EXERCISE REQUIREMENTS =>
Using the data below, return every line that holds the word "agent".

Dataset entries =>
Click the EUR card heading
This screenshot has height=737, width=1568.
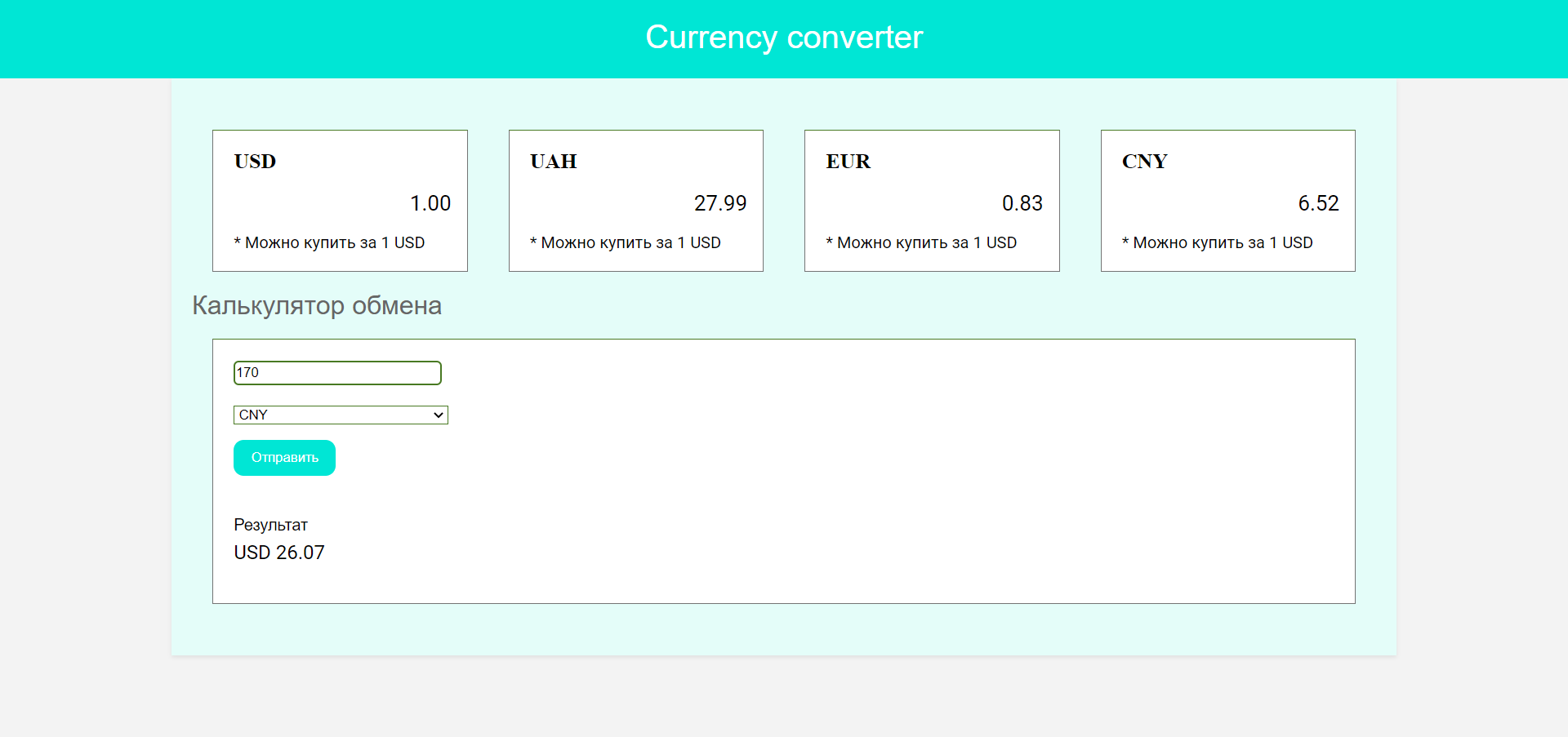point(849,162)
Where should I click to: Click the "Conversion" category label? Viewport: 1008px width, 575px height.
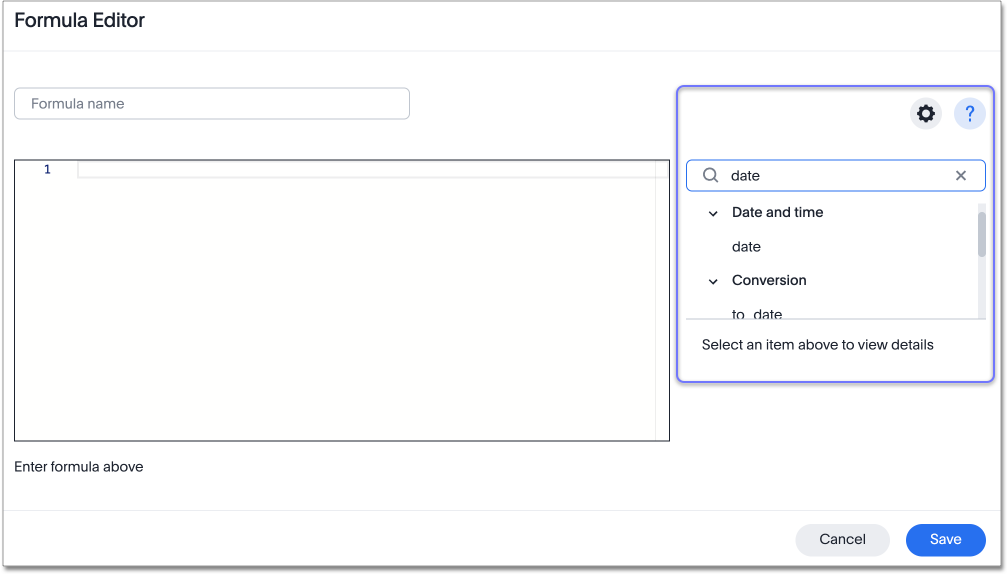coord(769,281)
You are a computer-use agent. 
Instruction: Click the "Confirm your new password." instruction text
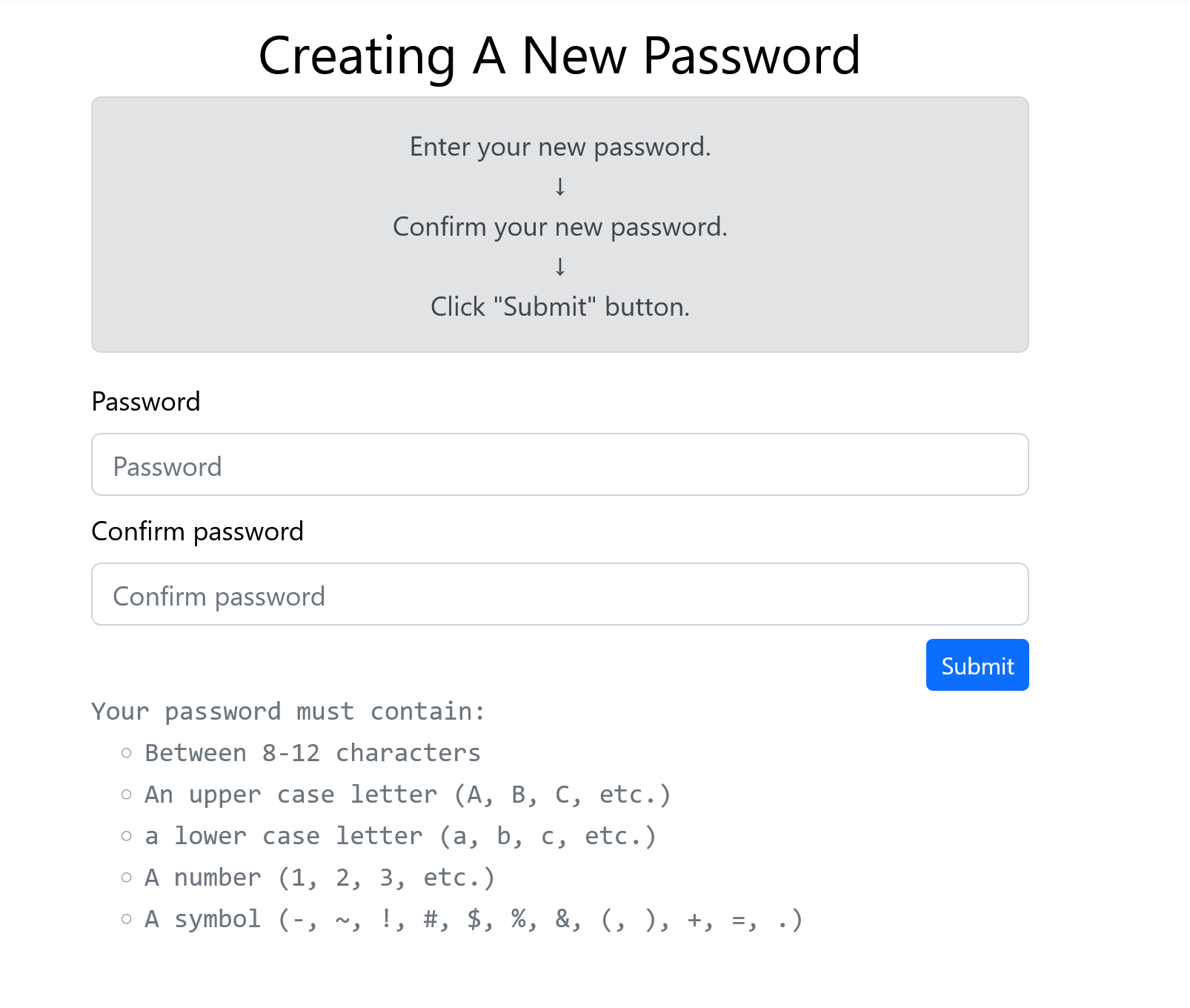559,227
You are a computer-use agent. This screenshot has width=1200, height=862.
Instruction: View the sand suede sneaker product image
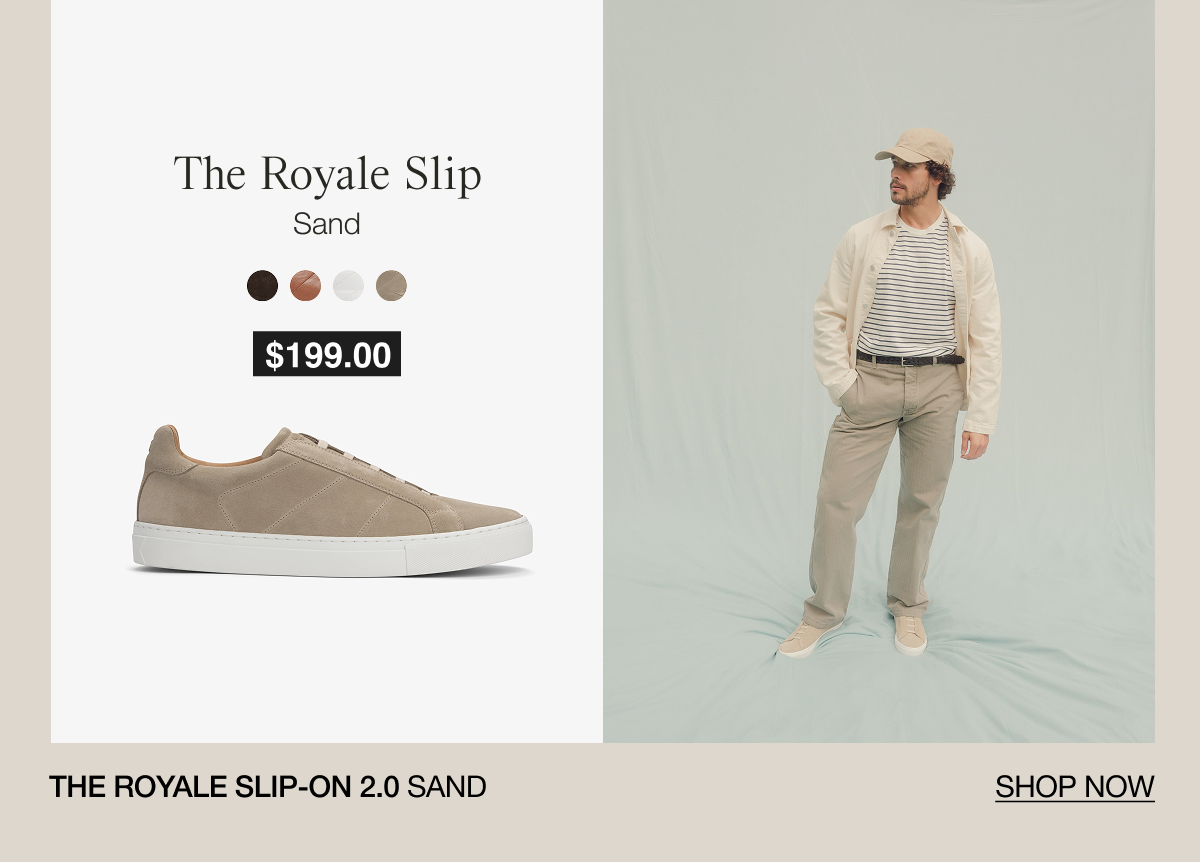click(x=331, y=500)
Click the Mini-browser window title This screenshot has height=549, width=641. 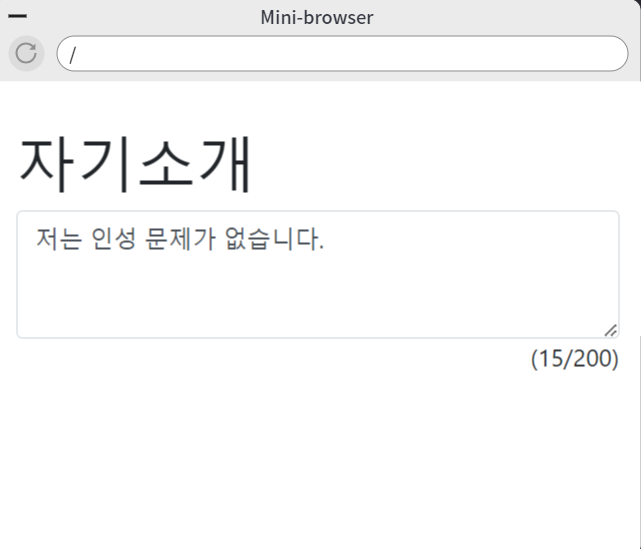coord(317,18)
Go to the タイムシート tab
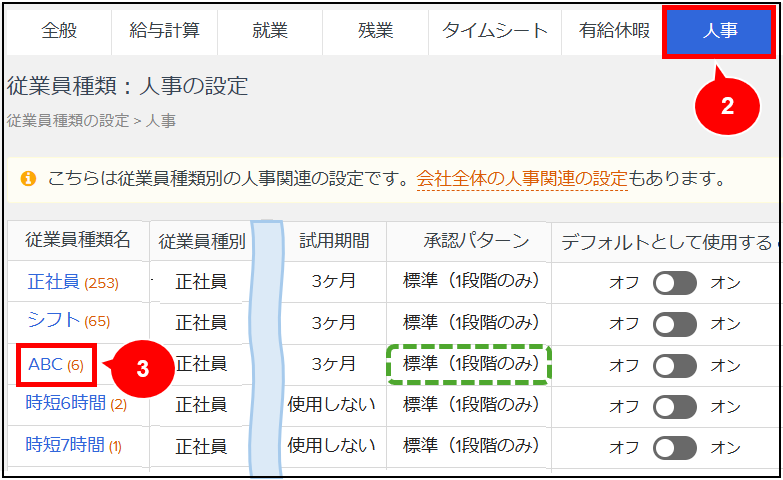The height and width of the screenshot is (480, 783). tap(495, 31)
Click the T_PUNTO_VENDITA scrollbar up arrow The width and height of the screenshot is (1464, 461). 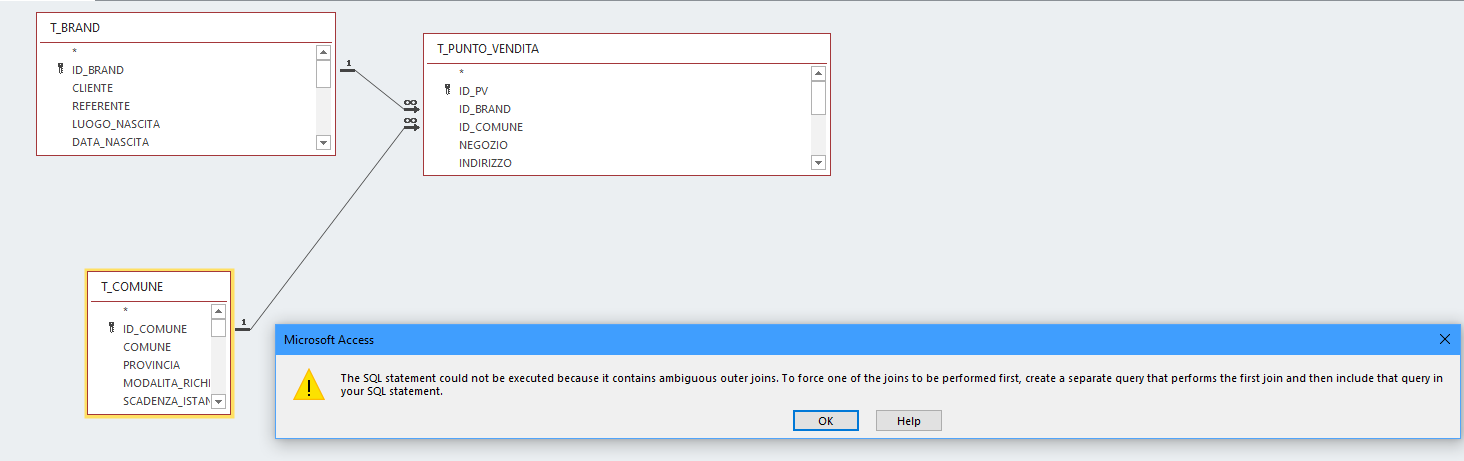tap(818, 73)
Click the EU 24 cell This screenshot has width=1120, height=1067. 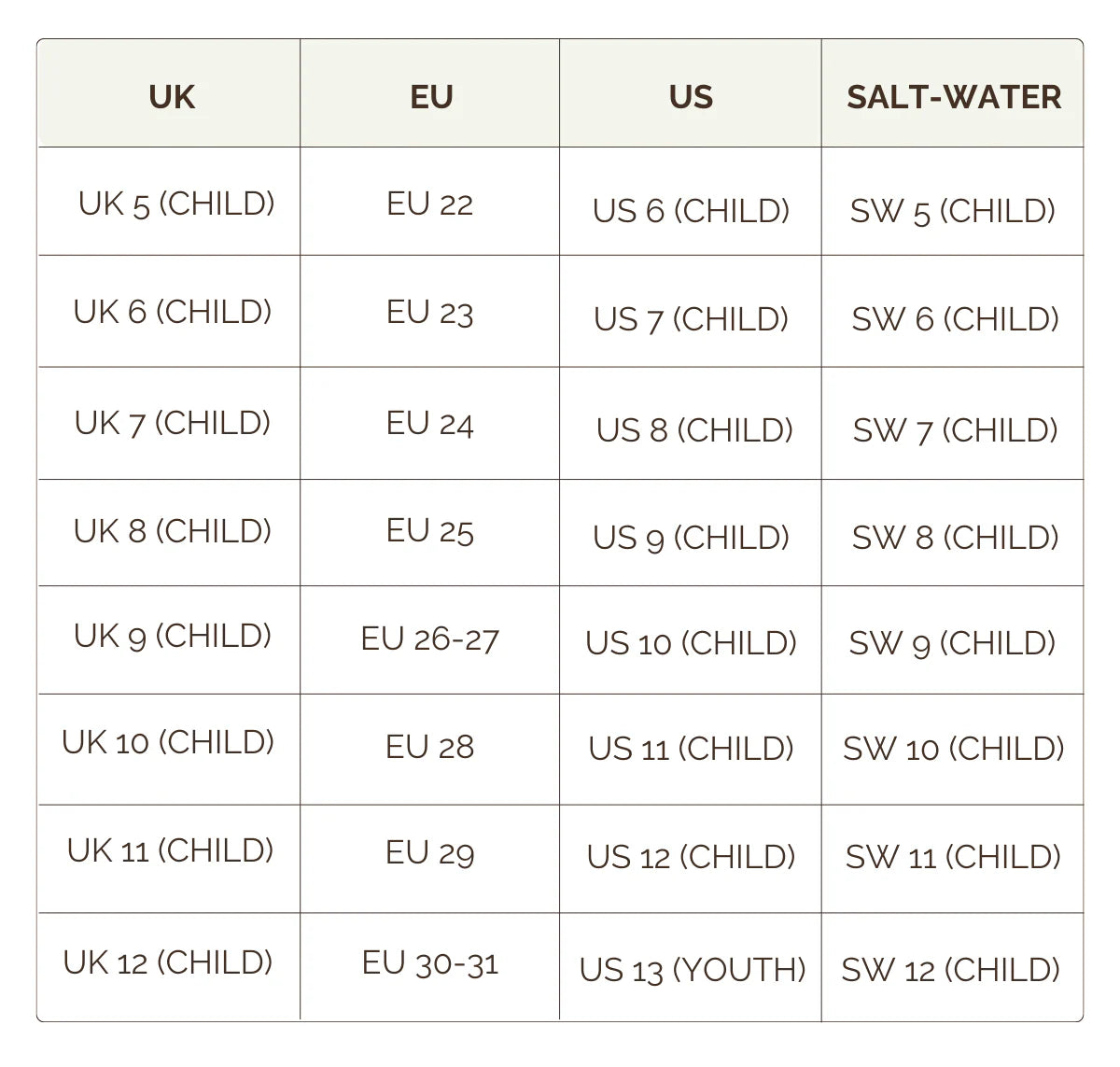430,424
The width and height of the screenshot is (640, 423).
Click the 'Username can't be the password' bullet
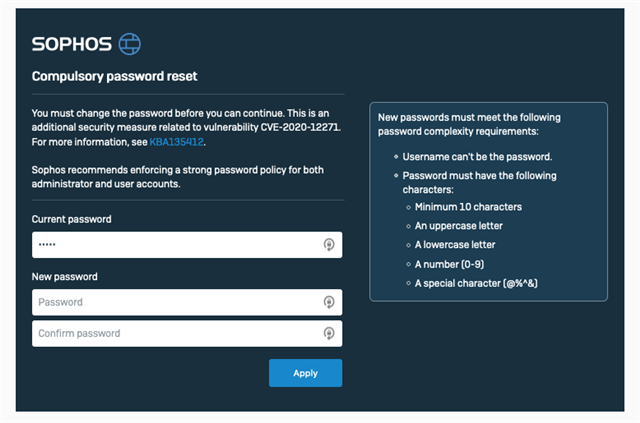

THE ANSWER =>
You are a computer-use agent. 
You are a computer-use agent. This screenshot has width=1200, height=862.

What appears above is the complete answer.